Mark Hughes agreed, the children’s behavior was odd and disconnected.
“They were evasive, they didn’t talk to each other, they didn’t engage with me much, and they spent an enormous amount of time just staring into space,” he said.
Aaron Hughes said he got them a basketball, a soccer ball and a board game for Christmas one year and he realized all of his gifts were failures as they went awry in some way.
“I have a basketball court that’s a covered area and within a couple of minutes they were fighting, one of them wanted to kick the basketball, the other wanted to dribble the basketball, another just wanted to shoot it outside, so then mom had to come and be referee and say ‘you stand over there, you stand over there, you stand over there,” Aaron recalled.
Mark Hughes had gone to visit the family when they eventually moved to their home on 225 Cheyanne Lane in Sissonville where the couple was arrested in October 2023.
He said the shed where the two oldest children were found locked up within appeared to him that no kids were actually living in the shed, just staying there.

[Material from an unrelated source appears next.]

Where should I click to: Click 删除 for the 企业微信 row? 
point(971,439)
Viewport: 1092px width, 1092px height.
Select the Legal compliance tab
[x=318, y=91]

He said Whitefeather’s room was the only room that had a mattress in it because they were in the process of moving to Beckley.
During the state’s cross-examination with Mark Hughes, assistant prosecuting attorney Madison Tuck asked him if it was appropriate that the children had to sleep on a concrete floor. That’s one the things prior surveillance camera footage showed the children doing right before they were found by police.
Thursday afternoon’s portion of the trial was expected to have Lantz back on the stand as well as a doctor.